- [Saved data entries]:
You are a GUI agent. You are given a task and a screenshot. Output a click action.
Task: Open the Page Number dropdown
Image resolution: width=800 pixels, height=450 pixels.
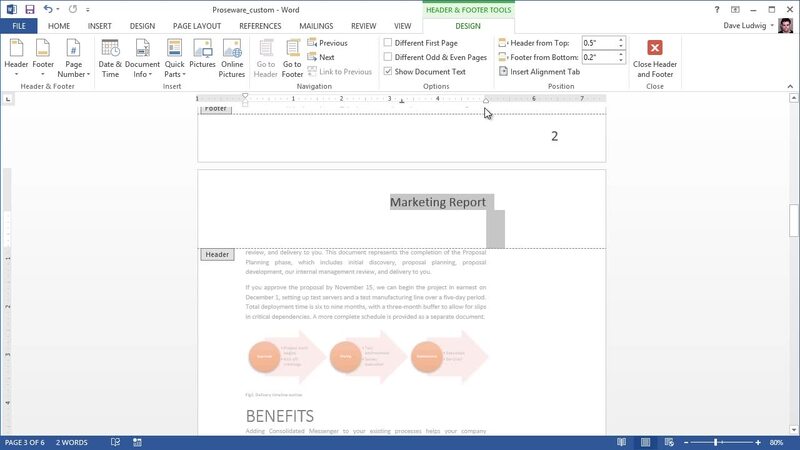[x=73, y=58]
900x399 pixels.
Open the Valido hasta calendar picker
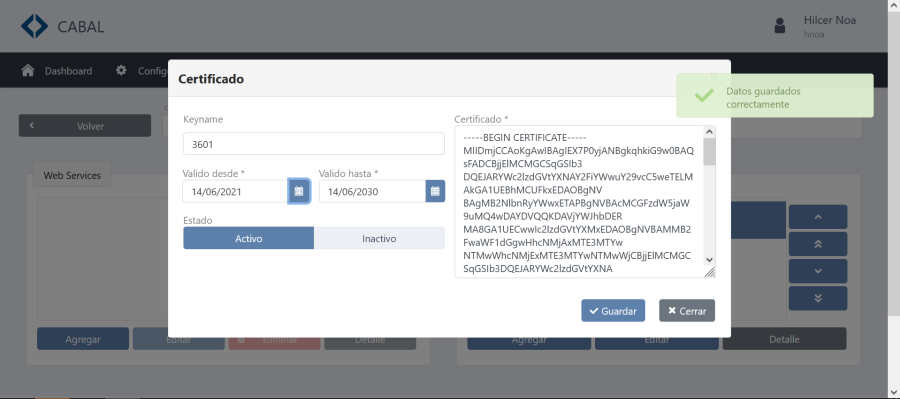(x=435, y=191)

---

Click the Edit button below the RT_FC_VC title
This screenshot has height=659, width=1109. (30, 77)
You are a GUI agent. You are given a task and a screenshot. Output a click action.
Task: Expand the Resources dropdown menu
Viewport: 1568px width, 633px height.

- [WHAT TO WORK ON]:
Among the records above, extract exactly the lines from the line with "Click the Edit" to the line with "Viewport: 1568px width, 633px height.", both lines included, and leave out the rest.

- [EXERCISE ANSWER]:
Click the Edit button below the RT_FC_VC title
This screenshot has height=659, width=1109. (30, 77)
You are a GUI agent. You are given a task and a screenshot. Output a click action.
Task: Expand the Resources dropdown menu
Viewport: 1568px width, 633px height.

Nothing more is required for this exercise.